Not just the code, but the promise that when something changes in Gmail, Outlook, Yahoo, Coremail, Redis, OAuth, or some random IMAP server, somebody whose livelihood depends on EmailEngine will deal with it.

That promise is hard to fund with donations and good vibes. Which, now that I think about it, is basically the moral of the first post again, just viewed from two and a half years later.

The boring stuff I am quietly proud of

If there is an engineering lesson in all of this, it is that most of the important decisions were about doing less, not more.

I do not use circuit breakers in the usual way. A circuit breaker is a pattern where a failing component gets temporarily disabled so that it does not keep causing damage. In many systems, this is a good idea.

In EmailEngine, it can be poison.

EmailEngine runs thousands of independent accounts through shared workers. If one customer’s broken mailbox trips a shared circuit breaker, then other customers can be affected by a problem that has nothing to do with them.
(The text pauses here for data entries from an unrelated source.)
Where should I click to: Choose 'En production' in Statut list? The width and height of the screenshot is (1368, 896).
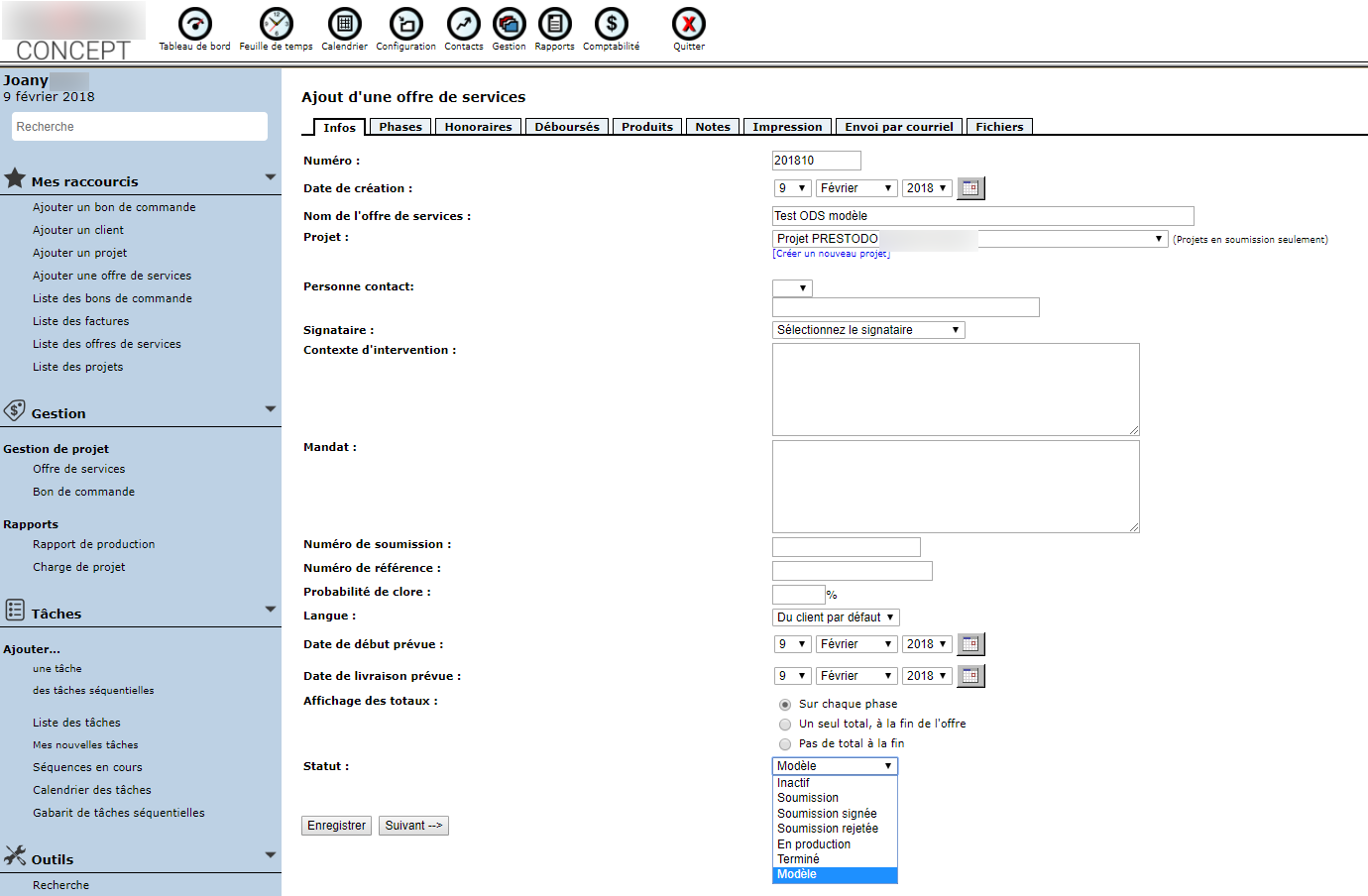click(813, 844)
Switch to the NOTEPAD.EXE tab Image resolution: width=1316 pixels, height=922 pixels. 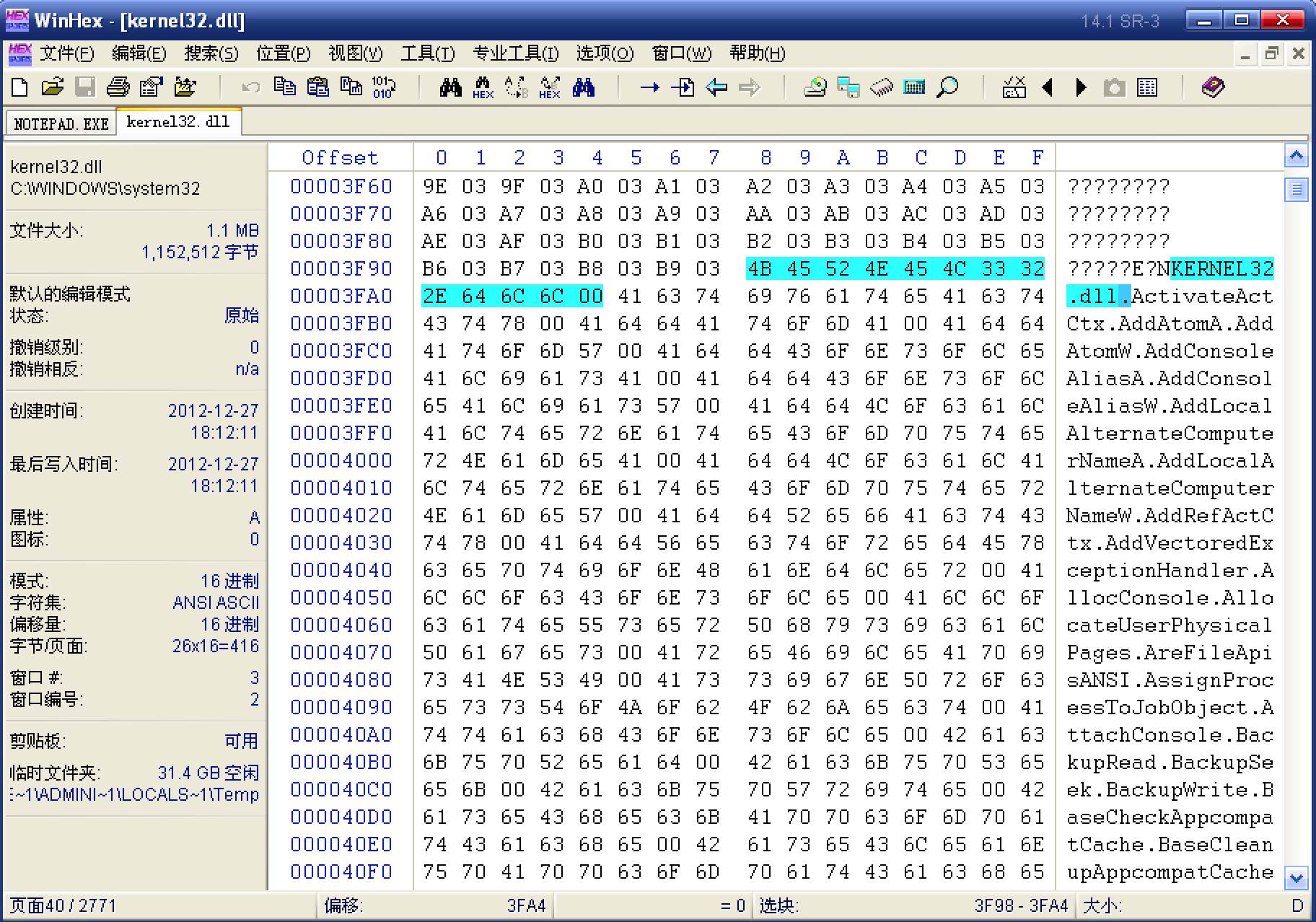tap(61, 123)
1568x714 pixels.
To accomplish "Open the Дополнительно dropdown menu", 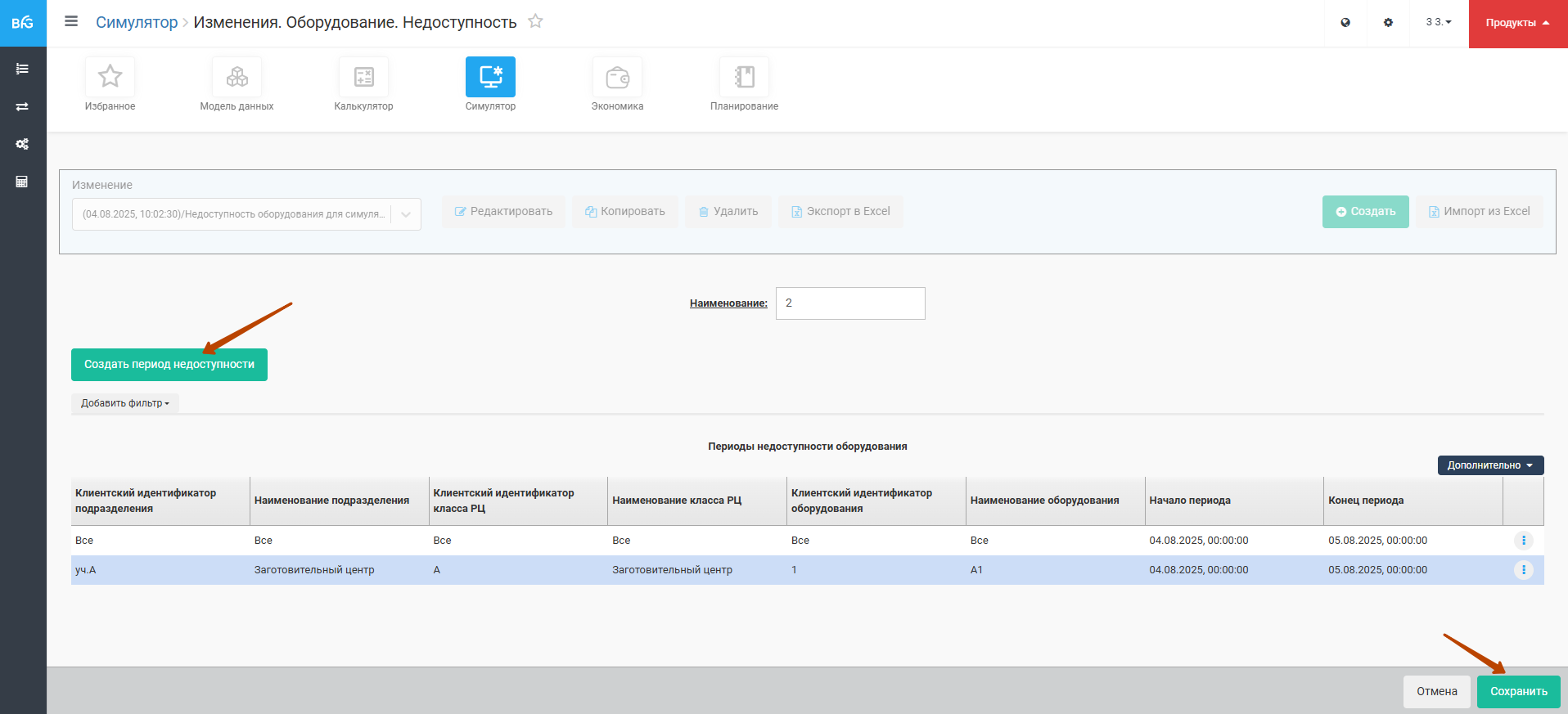I will click(1490, 465).

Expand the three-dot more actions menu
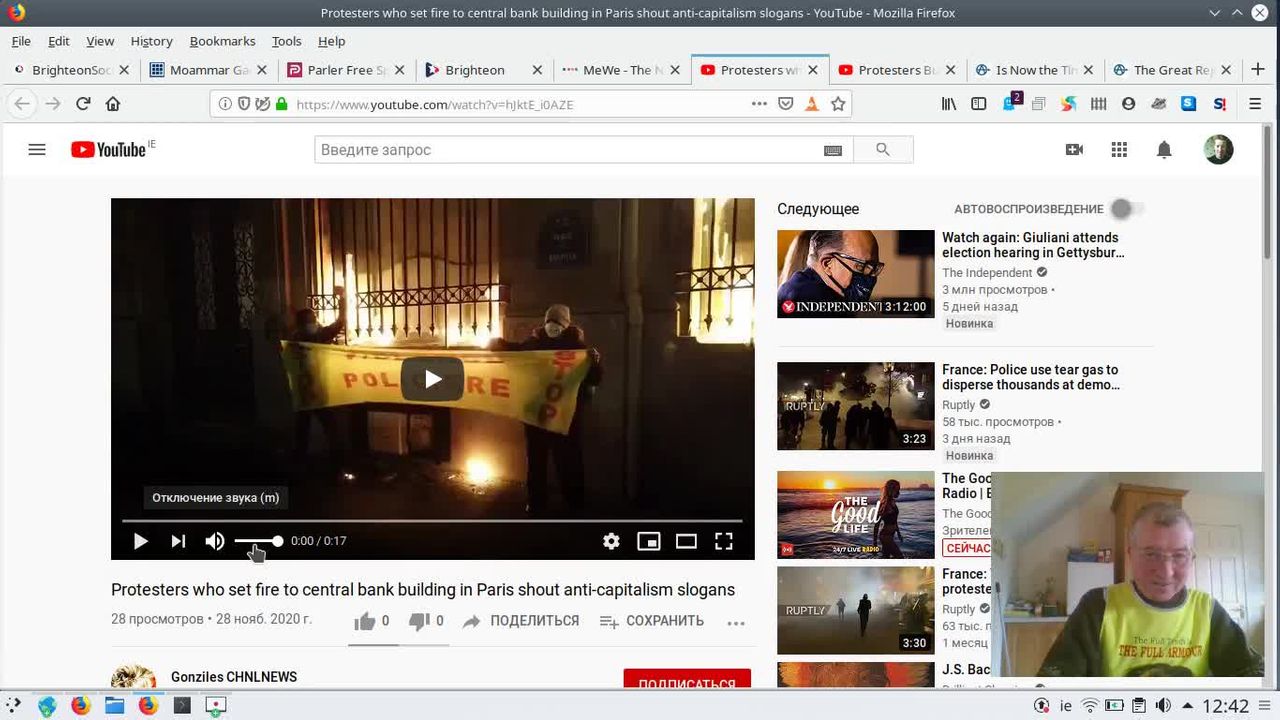[x=736, y=622]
So the design is different. Accounts should fail alone, in their own corner, while other accounts keep working.

I also do not catch and ignore unexpected errors just to keep the process alive. If something truly unexpected bubbles all the way up, the worker should die loudly and restart cleanly. A process limping along in a state I did not anticipate is scarier than a process that crashes and starts again.

The general rule is not heroic. Do the dull, safe, legible thing. Make failures visible. Do not hide cracks with cleverness.

That is most of what reliability turned out to be. Not cleverness. Stubbornness.

Two and a half years in

So that is the sequel.

The business is bigger, the customer list is longer, and the work turned out to be mostly the work I did not see coming: a slow, never-ending argument with other people’s mail servers, conducted alone, for a couple of hundred companies that hopefully never have to think about any of it.

I still work at a one-person company, as the one person.

The swamp is still there.

So am I.

Ask me again in another two and a half years.